Prosigue el texto sobre el cine y la fantasía a partir de su última oración.

→ Fragmento propuesto:
"""

Comprendo que no es una noticia muy interesante, pero es lo  que hay. La prensa habla del debate electoral, de la boda de Tamara y de un futbolista que quizá venga a Madrid o quizá no. Los terrorista meteorológicos siguen metiéndonos el miedo en el cuerpo con olas que vienen y van.

Salgo de nuevo a media tarde para rezar los Misterios Dolorosos. Los cortacéspedes acechan en silencio cada uno desde su esquina del jardín. Huele a césped mutilado.

 


jueves, 6 de julio de 2023

Elijo la fantasía

 


Cuando yo estudiaba el bachillerato—allá por el Pleistoceno— la mayor parte de las películas incluían una advertencia justo antes de que apareciera el león de la Metro: los personajes y hechos retratados en esta película son completamente ficticios. Cualquier parecido con personas verdaderas, vivas o muertas, o con hechos reales es pura coincidencia.

Siempre pensé que aquel letrero era muy oportuno. Uno se acomodaba en la butaca y se disponía a ver la peli bien provisto de cacahuetes (aún no se habían popularizado las palomitas) con la seguridad de que iba a sumergirse en un mundo de fantasía alejado de la tediosa vida cotidiana. Durante hora y media reíamos, llorábamos, disparábamos a los malos, huíamos de los indios, descubríamos asesinos o nos asustábamos con los monstruos de moda sin miedo a confundirnos. Lo único real —y no mucho— era el NODO. Dos horas después salíamos del cine como zombis, pero felices porque nos habían contado historias imaginarias llenas de emoción nacidas de la fantasía de un guionista genial capaz de crear vidas. No importaba la calidad artística del film ni la nitidez de la imagen. Con un carromato viejo y tres actores Federico Fellini hizo La Strada y sedujo a medio mundo, incluso a la academia de Hollywood, que le otorgó el óscar a la mejor película. Años antes, Ingrid Bergman y Humphrey Bogart llenaron las pantallas con solo su talento y el ingenio del guionista de Casablanca.

¿Cuándo empezó la crisis? Yo creo que la culpa fue de Supermán. Un día nos presentaron a un tipo vestido de hortera que volaba a toda pastilla y nos quedamos boquiabiertos. Enseguida aparecieron las naves espaciales, los dinosaurios, los viajes en el tiempo, los extraterrestres y toda una retahíla de efectos especiales destinados a idiotizar al personal. ¿Quién necesitaba ya de guionistas? El ingenio fue sustituido por el impacto de la imagen cada vez más agresiva e insólita.

"""

→ Registros de datos:

"""

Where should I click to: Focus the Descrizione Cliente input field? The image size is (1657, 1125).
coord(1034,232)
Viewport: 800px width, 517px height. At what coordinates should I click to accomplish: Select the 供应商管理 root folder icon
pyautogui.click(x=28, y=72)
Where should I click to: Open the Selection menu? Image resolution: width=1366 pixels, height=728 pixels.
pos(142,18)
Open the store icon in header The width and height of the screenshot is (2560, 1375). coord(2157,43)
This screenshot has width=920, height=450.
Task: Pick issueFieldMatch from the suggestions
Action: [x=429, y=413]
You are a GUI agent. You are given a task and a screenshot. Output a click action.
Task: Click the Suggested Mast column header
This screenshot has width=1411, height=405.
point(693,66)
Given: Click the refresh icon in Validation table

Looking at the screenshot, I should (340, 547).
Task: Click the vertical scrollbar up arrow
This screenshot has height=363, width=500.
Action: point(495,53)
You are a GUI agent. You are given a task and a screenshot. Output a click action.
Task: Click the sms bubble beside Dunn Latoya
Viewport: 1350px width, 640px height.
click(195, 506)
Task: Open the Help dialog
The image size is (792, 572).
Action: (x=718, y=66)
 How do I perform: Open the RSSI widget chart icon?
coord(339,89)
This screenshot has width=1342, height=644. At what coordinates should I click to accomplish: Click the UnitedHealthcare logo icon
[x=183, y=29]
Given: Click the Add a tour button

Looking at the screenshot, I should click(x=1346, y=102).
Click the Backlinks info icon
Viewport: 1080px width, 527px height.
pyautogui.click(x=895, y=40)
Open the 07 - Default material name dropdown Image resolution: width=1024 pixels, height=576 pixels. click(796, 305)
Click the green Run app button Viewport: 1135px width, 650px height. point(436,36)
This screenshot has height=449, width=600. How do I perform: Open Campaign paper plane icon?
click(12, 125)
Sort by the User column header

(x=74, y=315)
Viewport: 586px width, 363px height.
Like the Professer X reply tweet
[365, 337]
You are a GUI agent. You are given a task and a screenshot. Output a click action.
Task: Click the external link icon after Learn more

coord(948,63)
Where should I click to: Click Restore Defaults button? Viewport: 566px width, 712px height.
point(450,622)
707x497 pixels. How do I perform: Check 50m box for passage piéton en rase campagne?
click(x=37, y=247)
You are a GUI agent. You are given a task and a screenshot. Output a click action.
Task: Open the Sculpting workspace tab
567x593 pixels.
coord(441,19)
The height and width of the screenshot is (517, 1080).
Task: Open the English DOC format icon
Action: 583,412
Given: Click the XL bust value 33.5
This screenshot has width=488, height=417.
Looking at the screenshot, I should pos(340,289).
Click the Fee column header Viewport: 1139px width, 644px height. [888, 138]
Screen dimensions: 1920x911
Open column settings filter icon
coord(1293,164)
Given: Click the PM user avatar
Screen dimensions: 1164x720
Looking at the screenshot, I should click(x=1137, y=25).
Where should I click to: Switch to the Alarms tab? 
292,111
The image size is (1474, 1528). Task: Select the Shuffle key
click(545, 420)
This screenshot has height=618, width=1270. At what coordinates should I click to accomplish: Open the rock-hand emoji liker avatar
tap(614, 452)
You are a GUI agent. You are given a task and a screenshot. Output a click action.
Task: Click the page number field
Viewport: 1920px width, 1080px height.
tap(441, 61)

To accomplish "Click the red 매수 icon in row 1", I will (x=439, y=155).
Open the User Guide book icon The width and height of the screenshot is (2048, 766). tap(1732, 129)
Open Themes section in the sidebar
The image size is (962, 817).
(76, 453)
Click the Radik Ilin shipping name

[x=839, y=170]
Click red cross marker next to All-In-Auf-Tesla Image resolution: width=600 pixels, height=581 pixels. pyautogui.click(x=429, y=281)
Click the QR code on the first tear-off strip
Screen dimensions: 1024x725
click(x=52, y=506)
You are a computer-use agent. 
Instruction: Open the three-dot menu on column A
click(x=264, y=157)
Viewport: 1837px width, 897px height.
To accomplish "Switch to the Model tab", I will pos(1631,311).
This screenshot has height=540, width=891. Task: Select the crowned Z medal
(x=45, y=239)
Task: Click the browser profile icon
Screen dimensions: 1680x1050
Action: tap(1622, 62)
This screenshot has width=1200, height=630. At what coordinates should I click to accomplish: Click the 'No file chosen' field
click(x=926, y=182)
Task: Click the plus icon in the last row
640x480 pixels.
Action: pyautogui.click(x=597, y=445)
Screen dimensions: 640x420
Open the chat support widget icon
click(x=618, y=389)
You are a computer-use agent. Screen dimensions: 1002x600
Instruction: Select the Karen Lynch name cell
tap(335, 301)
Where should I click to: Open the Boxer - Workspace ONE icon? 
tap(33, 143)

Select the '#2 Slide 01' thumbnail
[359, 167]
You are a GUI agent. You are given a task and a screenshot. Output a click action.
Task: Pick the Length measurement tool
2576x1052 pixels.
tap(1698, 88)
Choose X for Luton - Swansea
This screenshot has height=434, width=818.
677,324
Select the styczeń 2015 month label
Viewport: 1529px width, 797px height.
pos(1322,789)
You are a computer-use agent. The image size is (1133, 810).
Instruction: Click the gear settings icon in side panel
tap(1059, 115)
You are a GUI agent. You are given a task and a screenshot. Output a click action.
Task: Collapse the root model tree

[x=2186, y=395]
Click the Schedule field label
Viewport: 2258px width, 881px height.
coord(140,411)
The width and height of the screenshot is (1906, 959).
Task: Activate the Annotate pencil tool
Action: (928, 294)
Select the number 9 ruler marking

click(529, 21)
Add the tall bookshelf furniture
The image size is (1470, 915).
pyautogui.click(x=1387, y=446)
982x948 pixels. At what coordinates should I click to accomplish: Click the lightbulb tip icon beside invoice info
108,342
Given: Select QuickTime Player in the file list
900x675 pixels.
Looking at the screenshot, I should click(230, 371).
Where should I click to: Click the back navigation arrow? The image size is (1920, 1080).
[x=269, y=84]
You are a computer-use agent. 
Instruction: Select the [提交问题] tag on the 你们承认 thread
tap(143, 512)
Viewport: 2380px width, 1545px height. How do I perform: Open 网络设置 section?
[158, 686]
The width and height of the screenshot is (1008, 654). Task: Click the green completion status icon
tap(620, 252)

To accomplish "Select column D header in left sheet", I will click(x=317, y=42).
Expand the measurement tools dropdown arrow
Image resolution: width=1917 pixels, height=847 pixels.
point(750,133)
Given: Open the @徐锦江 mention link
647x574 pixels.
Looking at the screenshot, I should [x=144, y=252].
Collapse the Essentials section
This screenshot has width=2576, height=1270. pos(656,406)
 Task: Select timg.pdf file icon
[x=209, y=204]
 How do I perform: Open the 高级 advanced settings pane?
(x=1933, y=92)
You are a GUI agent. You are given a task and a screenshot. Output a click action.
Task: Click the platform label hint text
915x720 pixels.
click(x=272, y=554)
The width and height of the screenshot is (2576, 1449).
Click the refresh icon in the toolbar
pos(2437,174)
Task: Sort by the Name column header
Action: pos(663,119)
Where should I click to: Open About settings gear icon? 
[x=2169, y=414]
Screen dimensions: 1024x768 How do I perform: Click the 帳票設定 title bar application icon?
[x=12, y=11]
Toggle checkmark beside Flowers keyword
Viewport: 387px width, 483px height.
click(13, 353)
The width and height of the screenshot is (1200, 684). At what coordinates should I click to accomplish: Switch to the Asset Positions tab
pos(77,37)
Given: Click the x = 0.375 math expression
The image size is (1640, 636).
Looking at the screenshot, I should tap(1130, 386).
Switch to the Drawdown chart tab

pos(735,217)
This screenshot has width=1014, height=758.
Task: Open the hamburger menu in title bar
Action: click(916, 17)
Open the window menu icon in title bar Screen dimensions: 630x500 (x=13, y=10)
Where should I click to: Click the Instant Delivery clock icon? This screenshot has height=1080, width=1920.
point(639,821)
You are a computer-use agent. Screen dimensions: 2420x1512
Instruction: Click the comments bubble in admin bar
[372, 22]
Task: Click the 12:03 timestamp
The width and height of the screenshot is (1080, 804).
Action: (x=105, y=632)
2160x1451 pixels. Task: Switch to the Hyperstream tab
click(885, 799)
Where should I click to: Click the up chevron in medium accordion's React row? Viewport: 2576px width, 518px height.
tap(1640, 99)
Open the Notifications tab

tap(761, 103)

"""

→ Resultado del ejercicio:
Han pasado los años, y los efectos especiales ya no impresionan a nadie. Ahora somos capaces de ver como destripan en directo a un tipo mientras devoramos un plato de spaghetti con tomate. Sería un buen momento para volver a la fantasía, para recuperar a los creadores de sueños; pero lamentablemente los viejos guionistas han desaparecido. Ya casi nadie sabe contar historias, y en los films suele haber un letrero muy distinto al de los años 50: esta película está basada en hechos reales.

¿Hechos reales? ¿Quién necesita que le cuenten por segunda vez historias conocidas envueltas en un celofán políticamente correcto? Conmigo que no cuenten. La mayor parte de esas películas carecen por completo de ingenio. Casi siempre conocemos el final antes de comenzar a verlas, y aburren a las ovejas, entre las que probablemente me encuentro.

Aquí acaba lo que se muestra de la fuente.